In the article below about the U.K. student prosecuted for downloading a book, which items of clothing did Josh Walker wear on the first day of the trial?

*Passage shown*.
<<<<
How the U.K. Prosecuted a Student on Terrorism Charges for Downloading a Book

Questions remain about why the highly unusual case — which took months to prepare and cost large sums of taxpayer money — proceeded at all.

Josh Walker outside TK Ryan add caps Photo: Ryan Gallagher

On the first day of the trial, Josh Walker wore a long navy jacket, a white shirt, beige pants, and black shoes. He stood outside the courthouse clutching a cigarette and shivering slightly in the cold morning air. “I’m beginning to feel nervous now,” he said, glancing toward the entrance of the court building.

Last summer, Walker traveled from London to Syria, where he joined the Kurdish-led YPG militia in its fight against the so-called Islamic State. After serving with the group for some six months, Walker returned to England, where he was charged under an anti-terrorism law.

Police had arrested Walker when he arrived at the airport. They later searched his apartment, turning up a copy of the infamous “Anarchist Cookbook,” which contains bomb-making instructions along with information about how to eavesdrop on phone calls and commit credit card fraud. Walker was accused of violating the Terrorism Act because he possessed information “likely to be useful to a person committing or preparing an act of terrorism.” He faced the possibility of a 10-year jail sentence.

This week, Walker went on trial. After hearing four days of evidence, a 12-person jury at Birmingham Crown Court in England’s West Midlands found him not guilty. But questions remain about why the highly unusual case — which took months to prepare and cost large sums of taxpayer money — proceeded at all.

The Anarchist Cookbook was first published in 1971 and has sold more than 2 million copies worldwide. Newer, updated versions are available freely online.

The week before the trial, 27-year-old Walker was in London visiting his lawyers. He was feeling optimistic. “I’m pretty confident that it’s going to go my way,” he said as he waited to board a train from Paddington Station back to Bristol in the southwest of England, where he has been living with his mother, Adele, while on bail.

But an element of doubt had crept into his mind by the time he arrived at the court on Monday morning. Before the trial began, Walker’s lawyer Joel Bennathan tried to get the judge to throw out the case. Bennathan called the prosecution “grossly disproportionate,” an “abuse of process,” and a breach of Walker’s right to “receive and impart information and ideas” under Article 10 of the U.K.’s Human Rights Act.

The judge, Mark Wall, nevertheless decided to proceed with the trial. It was an early blow for Walker, and not how he’d hoped the week would begin. In the dock, locked in a secure room behind a glass screen, he shook his head in disappointment.
>>>>
*Provided records*.
<<<<
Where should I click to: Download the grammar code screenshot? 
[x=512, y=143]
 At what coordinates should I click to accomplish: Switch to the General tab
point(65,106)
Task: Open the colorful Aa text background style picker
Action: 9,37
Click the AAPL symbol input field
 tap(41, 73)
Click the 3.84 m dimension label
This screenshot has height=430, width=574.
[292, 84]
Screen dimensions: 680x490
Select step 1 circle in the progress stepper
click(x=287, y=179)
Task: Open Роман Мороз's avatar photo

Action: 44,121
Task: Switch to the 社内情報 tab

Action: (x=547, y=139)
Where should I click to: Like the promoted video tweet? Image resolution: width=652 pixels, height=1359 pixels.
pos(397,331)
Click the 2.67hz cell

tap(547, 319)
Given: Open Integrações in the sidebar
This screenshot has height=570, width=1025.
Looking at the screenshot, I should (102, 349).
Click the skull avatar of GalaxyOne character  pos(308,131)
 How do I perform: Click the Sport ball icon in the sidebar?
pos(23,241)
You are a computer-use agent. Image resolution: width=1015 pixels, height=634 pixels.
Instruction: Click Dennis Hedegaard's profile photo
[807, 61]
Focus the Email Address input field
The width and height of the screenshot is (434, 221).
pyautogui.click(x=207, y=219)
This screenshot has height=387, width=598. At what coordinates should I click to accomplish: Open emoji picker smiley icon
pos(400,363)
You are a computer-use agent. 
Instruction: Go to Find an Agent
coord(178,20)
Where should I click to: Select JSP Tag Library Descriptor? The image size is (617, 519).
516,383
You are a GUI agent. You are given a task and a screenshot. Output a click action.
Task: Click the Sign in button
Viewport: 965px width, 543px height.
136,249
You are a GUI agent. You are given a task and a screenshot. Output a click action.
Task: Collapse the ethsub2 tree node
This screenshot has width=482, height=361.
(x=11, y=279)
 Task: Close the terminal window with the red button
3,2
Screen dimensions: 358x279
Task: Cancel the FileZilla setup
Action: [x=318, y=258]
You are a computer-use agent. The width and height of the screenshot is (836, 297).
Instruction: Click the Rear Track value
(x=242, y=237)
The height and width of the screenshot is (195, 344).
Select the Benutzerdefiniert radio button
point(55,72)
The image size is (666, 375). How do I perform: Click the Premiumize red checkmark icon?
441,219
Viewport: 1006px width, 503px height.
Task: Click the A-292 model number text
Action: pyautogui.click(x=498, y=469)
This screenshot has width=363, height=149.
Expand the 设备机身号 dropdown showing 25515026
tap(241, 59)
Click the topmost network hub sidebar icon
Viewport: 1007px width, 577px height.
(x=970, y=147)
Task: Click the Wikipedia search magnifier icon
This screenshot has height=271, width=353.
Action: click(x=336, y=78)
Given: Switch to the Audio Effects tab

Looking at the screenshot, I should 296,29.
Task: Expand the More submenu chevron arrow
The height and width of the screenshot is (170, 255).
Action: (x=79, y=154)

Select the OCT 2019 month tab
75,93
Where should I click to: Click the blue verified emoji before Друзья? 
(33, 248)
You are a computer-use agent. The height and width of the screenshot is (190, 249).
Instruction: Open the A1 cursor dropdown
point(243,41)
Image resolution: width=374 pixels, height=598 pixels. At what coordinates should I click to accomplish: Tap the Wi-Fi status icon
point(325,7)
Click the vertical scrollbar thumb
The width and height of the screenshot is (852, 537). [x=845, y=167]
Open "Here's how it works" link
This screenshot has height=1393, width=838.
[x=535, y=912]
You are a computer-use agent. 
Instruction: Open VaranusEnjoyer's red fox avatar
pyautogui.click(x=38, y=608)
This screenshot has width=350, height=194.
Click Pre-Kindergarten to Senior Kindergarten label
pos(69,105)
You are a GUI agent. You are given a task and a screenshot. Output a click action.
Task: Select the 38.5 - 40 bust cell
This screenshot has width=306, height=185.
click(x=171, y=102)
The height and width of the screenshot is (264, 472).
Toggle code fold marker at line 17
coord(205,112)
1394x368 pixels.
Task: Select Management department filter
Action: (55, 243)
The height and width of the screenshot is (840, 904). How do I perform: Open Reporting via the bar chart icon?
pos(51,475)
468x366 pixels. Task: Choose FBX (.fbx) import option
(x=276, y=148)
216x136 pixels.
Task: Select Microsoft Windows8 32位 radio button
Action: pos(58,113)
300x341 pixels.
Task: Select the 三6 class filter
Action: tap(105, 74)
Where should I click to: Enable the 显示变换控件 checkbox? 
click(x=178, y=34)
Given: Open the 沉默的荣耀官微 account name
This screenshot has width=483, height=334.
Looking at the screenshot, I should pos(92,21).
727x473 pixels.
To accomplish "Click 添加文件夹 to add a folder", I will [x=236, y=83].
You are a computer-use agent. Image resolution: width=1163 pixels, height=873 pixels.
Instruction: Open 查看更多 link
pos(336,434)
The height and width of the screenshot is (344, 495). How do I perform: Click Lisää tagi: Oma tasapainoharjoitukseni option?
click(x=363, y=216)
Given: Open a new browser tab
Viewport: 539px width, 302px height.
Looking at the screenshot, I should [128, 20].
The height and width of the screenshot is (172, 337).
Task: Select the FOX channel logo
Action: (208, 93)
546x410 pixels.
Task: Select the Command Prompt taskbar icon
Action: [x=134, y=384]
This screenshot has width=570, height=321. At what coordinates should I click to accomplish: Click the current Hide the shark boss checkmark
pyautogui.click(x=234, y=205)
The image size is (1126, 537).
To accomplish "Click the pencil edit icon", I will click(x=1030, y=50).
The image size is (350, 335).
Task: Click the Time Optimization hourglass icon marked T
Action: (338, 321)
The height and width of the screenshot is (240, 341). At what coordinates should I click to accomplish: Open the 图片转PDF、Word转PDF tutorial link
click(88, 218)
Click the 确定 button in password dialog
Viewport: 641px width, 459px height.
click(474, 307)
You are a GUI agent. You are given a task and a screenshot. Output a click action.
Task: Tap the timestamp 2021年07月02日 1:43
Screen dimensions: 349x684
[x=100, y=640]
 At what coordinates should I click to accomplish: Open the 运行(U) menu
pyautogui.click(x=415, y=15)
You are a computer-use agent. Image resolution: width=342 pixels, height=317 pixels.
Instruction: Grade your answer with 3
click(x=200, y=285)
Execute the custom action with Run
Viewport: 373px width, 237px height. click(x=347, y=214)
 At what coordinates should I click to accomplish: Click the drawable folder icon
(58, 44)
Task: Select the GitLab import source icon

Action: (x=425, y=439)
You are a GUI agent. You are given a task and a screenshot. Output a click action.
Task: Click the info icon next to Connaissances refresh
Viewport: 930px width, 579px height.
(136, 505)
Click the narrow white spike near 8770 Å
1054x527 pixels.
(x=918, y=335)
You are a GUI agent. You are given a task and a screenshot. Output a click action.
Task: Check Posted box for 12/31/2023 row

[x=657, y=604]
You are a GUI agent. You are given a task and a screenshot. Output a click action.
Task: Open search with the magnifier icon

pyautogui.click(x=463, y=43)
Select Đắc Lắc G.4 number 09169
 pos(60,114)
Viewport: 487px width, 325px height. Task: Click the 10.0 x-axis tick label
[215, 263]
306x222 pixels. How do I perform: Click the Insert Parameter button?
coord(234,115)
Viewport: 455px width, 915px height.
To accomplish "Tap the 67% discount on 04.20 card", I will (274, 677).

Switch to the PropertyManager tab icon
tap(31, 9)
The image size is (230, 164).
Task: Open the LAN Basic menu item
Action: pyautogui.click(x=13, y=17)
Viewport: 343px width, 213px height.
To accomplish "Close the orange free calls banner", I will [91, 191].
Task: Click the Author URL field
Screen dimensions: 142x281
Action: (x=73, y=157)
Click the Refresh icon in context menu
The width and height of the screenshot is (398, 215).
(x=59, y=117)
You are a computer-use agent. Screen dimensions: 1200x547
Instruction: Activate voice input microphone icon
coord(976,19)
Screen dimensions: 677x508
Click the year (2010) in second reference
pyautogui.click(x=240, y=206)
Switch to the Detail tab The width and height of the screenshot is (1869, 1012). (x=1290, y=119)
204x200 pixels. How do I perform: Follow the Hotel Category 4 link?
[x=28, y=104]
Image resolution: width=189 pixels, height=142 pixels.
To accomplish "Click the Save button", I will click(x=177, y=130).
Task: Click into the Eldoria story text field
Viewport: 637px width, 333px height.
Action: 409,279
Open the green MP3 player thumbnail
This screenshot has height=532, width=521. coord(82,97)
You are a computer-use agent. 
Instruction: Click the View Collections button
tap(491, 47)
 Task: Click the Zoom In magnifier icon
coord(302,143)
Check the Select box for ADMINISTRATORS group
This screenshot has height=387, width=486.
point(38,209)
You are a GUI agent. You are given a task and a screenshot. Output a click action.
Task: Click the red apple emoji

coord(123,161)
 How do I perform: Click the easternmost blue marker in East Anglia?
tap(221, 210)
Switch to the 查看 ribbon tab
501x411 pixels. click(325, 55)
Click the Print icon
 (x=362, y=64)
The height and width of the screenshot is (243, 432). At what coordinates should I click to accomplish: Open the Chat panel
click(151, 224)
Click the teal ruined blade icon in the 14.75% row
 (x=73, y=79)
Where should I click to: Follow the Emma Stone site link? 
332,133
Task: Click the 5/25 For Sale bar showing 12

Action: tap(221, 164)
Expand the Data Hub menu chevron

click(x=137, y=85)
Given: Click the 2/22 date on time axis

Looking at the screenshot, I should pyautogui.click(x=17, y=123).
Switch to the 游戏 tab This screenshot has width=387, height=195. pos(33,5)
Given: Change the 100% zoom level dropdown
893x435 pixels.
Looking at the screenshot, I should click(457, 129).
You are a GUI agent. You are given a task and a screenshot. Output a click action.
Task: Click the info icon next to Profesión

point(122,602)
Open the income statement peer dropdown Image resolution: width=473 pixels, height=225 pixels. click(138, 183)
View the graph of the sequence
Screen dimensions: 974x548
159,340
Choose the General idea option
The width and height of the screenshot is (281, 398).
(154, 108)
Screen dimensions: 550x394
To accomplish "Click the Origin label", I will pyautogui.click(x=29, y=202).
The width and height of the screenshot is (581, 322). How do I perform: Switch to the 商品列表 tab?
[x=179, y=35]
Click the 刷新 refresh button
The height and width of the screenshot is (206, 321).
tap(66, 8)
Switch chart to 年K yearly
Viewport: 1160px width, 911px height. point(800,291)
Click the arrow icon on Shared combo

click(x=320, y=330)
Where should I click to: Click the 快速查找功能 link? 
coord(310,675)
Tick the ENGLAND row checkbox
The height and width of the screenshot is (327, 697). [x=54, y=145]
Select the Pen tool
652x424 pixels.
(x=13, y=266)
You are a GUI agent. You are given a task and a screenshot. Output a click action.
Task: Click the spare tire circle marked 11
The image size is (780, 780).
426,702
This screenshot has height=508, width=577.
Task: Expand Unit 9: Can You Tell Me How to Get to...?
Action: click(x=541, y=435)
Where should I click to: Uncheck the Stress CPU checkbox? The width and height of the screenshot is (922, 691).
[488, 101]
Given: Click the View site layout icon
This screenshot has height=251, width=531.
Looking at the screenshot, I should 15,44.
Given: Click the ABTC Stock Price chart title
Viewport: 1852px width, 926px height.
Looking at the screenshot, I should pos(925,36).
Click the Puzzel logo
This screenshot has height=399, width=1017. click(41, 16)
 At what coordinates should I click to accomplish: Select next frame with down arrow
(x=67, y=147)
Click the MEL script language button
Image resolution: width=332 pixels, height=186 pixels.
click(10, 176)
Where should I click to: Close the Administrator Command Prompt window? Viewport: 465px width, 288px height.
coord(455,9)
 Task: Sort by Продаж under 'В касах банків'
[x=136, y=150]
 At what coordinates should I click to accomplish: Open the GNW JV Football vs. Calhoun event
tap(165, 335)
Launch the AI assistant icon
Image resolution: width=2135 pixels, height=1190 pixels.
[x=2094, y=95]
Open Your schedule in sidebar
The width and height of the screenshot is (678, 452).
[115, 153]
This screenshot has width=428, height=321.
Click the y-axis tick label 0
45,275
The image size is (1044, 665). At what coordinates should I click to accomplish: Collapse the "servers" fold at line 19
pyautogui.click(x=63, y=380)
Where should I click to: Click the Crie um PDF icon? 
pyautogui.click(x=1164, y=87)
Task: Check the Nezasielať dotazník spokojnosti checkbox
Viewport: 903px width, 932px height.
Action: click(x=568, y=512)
>>>>
*Solved exercise*.
- a long navy jacket
- a white shirt
- beige pants
- black shoes